Problem statement — Locate each of the lines below that contains the word "button", and copy those lines.

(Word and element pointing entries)
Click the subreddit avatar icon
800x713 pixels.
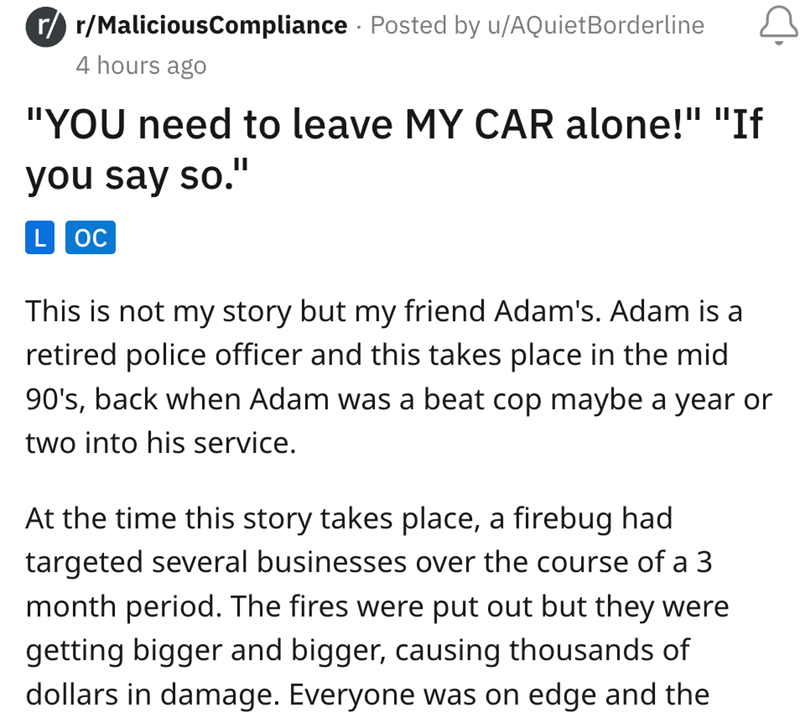point(44,26)
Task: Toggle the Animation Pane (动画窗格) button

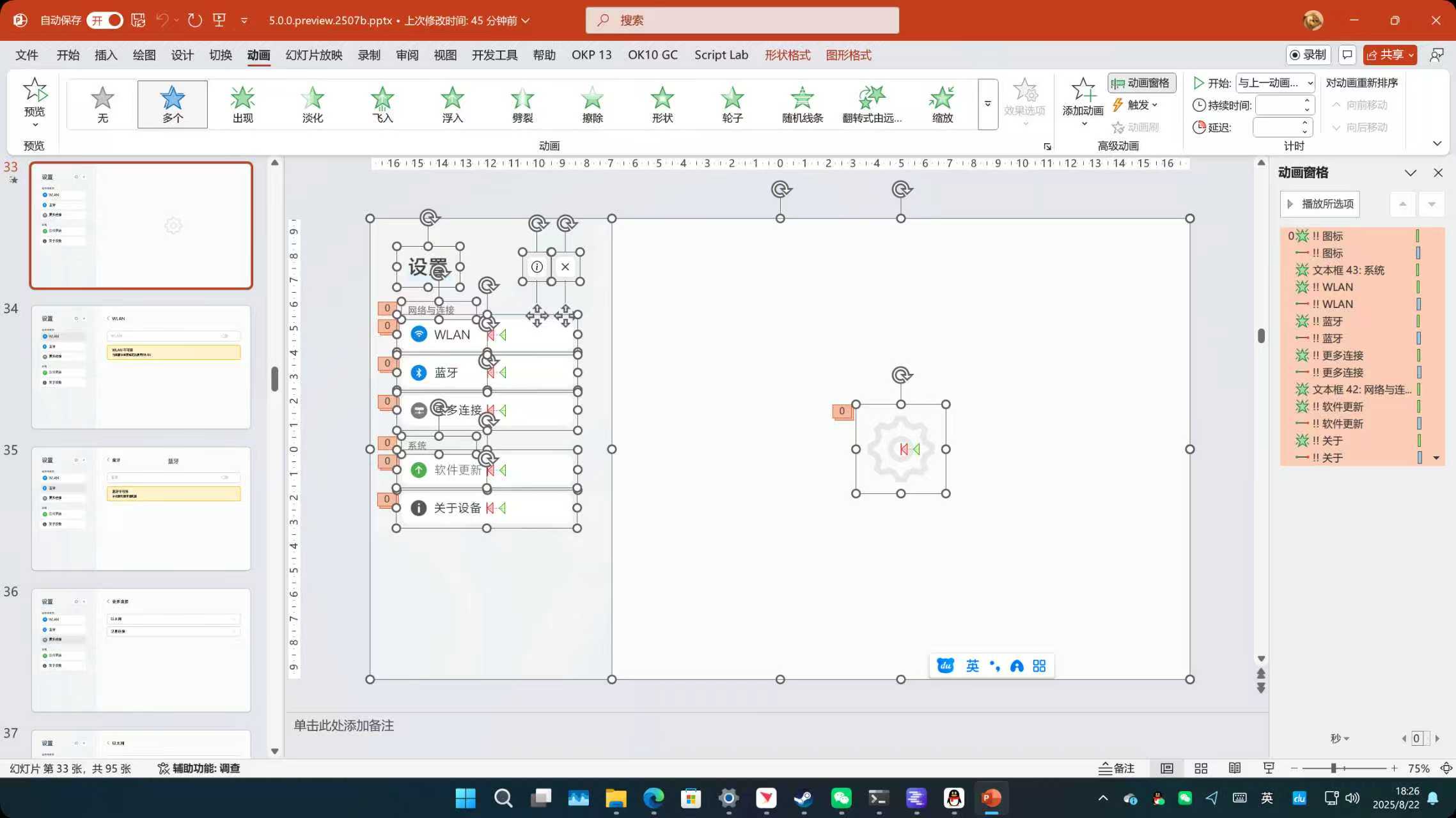Action: (1141, 83)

Solution for this exercise —
Task: Toggle the Animation Pane (动画窗格) button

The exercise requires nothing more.